A few days later—We are having a lovely trip, we lucky ones who can move about. Gus Gaunt is aboard—he knows every nook of the ship, and has taken me to where the best eats can be got. We promenade the place regularly. Poor King is having a rough time. The nurses and doctors are kindness itself to the wounded.

September 9th—Steaming into Alexandria. Poor King died last night at twelve and was buried at sea this morning. King was always game. He was a gentlemanly sort of chap, too, and he died game.

Back in the Egyptian Government Hospital again. How strange! And I’m glad. Same doctors, same smiling nurses, same good old tucker, and unceasing attention. Gus Gaunt fills the bed next to me, all smiles. Neither of us is hurt badly, though; we won’t be here long. We have been issued with parcels from the Australian Comforts Fund, and private parcels. They were jolly well appreciated by everyone.

September 20th—All we convalescents were gorged with cakes and good things at the Recreation Cricket Ground by the whites of Alexandria who have been helping the wounded ever since the war began.

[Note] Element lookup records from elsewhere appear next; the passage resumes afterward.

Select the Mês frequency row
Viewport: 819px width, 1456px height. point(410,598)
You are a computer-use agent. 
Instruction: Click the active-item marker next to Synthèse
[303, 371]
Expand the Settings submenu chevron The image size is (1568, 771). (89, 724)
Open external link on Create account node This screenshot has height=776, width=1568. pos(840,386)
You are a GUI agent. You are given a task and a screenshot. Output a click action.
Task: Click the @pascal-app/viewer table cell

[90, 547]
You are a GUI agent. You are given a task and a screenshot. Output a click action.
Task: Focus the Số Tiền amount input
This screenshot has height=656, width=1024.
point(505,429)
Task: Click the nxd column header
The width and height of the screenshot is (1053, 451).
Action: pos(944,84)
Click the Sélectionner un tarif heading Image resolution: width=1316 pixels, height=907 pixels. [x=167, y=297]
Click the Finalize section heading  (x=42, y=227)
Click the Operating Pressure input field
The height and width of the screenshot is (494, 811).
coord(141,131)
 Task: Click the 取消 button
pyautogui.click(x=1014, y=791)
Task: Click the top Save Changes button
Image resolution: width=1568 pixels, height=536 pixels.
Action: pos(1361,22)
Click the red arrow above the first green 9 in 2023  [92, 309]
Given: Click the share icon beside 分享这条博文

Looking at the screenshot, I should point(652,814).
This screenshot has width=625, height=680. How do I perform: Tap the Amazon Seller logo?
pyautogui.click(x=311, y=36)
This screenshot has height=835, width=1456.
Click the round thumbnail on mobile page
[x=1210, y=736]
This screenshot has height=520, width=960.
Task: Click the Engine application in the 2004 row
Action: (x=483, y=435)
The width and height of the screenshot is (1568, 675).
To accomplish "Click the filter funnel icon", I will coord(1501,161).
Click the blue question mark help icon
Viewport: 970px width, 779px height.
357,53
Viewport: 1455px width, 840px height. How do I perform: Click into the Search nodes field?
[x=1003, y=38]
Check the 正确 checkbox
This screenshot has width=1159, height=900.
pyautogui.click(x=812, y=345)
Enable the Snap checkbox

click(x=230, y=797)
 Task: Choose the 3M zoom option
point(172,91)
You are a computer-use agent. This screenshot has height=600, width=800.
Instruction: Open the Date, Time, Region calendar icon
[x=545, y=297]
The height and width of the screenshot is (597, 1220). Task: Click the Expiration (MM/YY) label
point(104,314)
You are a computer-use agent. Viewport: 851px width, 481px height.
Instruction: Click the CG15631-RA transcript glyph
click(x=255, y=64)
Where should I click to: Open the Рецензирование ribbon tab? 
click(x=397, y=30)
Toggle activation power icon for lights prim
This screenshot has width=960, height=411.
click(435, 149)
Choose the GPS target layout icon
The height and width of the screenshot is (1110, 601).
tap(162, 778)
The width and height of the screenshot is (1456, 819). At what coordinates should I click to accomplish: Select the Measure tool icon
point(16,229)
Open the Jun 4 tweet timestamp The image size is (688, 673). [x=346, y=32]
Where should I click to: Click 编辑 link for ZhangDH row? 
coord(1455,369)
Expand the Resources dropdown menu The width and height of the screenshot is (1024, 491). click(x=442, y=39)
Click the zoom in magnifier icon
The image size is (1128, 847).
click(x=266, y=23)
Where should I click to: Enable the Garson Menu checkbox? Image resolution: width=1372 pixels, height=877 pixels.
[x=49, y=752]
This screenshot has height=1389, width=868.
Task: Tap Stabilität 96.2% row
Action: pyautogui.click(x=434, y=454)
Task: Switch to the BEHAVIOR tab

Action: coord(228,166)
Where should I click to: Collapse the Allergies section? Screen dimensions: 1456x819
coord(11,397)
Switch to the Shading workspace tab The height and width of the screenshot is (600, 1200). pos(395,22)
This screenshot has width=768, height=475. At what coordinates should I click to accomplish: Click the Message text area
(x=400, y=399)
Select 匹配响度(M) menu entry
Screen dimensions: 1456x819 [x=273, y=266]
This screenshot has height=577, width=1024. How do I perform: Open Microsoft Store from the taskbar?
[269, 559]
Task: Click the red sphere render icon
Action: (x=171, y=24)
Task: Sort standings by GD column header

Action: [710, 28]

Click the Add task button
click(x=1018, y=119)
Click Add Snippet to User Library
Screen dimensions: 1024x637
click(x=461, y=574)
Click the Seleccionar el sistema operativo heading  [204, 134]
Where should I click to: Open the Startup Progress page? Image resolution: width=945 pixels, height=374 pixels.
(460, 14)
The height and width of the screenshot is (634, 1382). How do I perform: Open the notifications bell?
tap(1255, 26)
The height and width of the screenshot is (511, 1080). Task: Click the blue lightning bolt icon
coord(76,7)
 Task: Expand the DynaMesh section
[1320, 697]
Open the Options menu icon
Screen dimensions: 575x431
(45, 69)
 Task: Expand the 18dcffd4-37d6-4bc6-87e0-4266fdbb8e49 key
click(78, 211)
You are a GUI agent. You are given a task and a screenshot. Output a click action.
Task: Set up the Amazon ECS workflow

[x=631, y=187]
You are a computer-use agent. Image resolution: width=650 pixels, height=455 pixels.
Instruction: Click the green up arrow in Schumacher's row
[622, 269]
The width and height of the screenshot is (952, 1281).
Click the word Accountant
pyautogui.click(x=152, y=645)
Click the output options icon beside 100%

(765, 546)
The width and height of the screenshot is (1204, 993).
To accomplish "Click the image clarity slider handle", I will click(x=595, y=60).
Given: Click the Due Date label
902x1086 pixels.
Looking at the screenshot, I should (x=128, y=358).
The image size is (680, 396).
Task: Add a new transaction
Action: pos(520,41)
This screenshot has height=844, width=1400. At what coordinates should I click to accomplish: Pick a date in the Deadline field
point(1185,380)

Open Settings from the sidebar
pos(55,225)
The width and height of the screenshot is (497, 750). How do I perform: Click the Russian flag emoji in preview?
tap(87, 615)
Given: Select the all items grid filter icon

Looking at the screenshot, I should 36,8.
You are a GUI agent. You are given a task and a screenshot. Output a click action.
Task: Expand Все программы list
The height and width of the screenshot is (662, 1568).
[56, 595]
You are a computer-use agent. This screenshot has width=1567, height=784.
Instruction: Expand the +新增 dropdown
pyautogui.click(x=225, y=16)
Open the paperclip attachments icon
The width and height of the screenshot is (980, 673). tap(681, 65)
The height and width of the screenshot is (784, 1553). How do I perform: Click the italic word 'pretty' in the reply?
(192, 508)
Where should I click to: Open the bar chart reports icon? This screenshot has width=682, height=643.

Mr Harrington, I believe he is the postmaster, and his friends are thought no end of by the wounded men.

September 21st—I wish the war were over. I am getting such a longing for the bush again. I saw Darby MacNamara and Trembath yesterday at the Deaconess Hospital. Both are being shipped to England.

September 29th—We are at Ras-el-Tin convalescent home now. It is a big stone place of enormous corridors, with a huge courtyard in the centre. Rules not in the least oppressive, plenty of leave, a liberal allowance of pay, and Captain Dwyer, the Adjutant, a man thoroughly liked by all the cosmopolitan hundreds. We are mostly Aussies and En Zeds; but there are quite a number of Tommies.

Adjoining us on one side is the Sultan’s palace, with its smartly uniformed Egyptian soldiers full of the pomp and sneering haughtiness of the East. At night the languorous city is lit up, it comes out and lives, the stars twinkle from a deep velvet sky, the American man-o’-war is signalling with coloured lamps, all the close-packed vessels are illuminated; here and there arises a queer native song, the plaintive melody of some reed instrument. And if a man be outside, passing the big shadowed wall of some private quarters, quite likely he will hear a soft laugh from inside amongst the rose bushes.

October 19th—This is the first place where I have really seen value for the money that Australia has lavished on her wounded. The Australian Comforts Fund have sent us easy chairs, tobacco, lollies, and pipes, and a game of indoor tennis. State School kiddies sent us little bags full of soap, toothpowder, etc. And we have received lots of parcels with socks and kind notes. It was great! Showed us after all we are not forgotten. ... Thought out another invention while in hospital, and yesterday worried Captain Dwyer about it. To my surprise he was quite interested. Has promised to see a submarine officer about it.